Parallel / Batch Inference

You may want to predict against multiple images in a single call. There are two parameters of InferenceConfiguration that specify batching and parallelism options:

max_concurrent_requests — max number of concurrent requests that can be started
max_batch_size — max number of elements that can be injected into a single request

from inference_sdk import InferenceHTTPClient

image_url = "https://source.roboflow.com/pwYAXv9BTpqLyFfgQoPZ/u48G0UpWfk8giSw7wrU8/original.jpg"
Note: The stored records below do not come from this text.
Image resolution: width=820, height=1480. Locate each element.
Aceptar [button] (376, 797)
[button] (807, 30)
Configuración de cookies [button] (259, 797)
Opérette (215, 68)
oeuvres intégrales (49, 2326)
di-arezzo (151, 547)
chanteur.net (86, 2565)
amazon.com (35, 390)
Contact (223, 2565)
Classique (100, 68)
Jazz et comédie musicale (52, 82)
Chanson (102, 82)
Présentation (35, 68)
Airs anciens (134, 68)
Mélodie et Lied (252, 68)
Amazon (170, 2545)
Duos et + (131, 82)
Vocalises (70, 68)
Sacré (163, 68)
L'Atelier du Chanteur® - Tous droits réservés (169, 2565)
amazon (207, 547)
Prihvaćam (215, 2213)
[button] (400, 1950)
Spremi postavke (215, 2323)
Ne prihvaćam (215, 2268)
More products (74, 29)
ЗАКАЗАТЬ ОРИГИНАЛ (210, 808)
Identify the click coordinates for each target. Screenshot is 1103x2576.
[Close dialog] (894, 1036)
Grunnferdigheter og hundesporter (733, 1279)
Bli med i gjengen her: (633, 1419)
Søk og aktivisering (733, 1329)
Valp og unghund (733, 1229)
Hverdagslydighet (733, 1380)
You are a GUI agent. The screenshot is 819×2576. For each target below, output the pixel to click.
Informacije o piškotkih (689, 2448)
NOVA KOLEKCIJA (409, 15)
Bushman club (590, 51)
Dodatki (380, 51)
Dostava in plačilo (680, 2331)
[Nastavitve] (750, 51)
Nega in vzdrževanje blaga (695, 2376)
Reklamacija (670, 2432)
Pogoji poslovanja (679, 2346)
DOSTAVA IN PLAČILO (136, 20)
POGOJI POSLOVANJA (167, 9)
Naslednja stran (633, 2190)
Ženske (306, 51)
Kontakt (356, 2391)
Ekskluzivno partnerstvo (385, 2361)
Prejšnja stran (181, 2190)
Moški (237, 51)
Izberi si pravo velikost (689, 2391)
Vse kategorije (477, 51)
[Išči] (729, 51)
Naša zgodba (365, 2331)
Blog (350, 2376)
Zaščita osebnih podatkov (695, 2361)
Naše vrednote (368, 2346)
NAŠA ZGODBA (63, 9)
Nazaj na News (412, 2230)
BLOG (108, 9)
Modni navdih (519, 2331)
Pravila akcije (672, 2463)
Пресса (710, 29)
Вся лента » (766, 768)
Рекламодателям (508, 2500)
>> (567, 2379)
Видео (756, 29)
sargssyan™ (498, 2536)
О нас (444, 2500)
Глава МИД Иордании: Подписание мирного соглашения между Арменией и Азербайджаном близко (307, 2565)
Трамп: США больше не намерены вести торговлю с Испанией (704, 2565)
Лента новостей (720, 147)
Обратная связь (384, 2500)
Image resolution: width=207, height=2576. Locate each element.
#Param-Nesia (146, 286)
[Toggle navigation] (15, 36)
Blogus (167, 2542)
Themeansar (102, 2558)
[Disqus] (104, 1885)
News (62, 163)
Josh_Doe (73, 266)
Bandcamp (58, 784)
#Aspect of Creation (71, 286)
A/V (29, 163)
CLIENT = InferenceHTTPClient(
    api_url="http://localhost:9001",
    api_key="ROBOFLOW_API_KEY"
)
predictions = CLIENT.infer([image_url] * 5, model_id="soccer-players-5fuqs/1")

print(predictions)

Methods that support batching / parallelism:

infer(...) and infer_async(...)
ocr_image(...) and ocr_image_async(...) (enforcing max_batch_size=1)
detect_gazes(...) and detect_gazes_async(...)
get_clip_image_embeddings(...) and get_clip_image_embeddings_async(...)

Inference Against Stream

You can infer against video or a directory of images:

from inference_sdk import InferenceHTTPClient

CLIENT = InferenceHTTPClient(
    api_url="http://localhost:9001",
    api_key="ROBOFLOW_API_KEY"
)
for frame_id, frame, prediction in CLIENT.infer_on_stream("video.mp4", model_id="soccer-players-5fuqs/1"):
    # frame_id is the number of frame
    # frame - np.ndarray with video frame
    # prediction - prediction from the model
    pass

for file_path, image, prediction in CLIENT.infer_on_stream("local/dir/", model_id="soccer-players-5fuqs/1"):
    # file_path - path to the image
    # frame - np.ndarray with video frame
    # prediction - prediction from the model
    pass

What is Returned as Prediction?

inference_client returns plain Python dictionaries that are responses from the model serving API. Modification is done only in the context of the visualization key that keeps server-generated prediction visualization (it can be transcoded to the format of choice) and in terms of client-side re-scaling.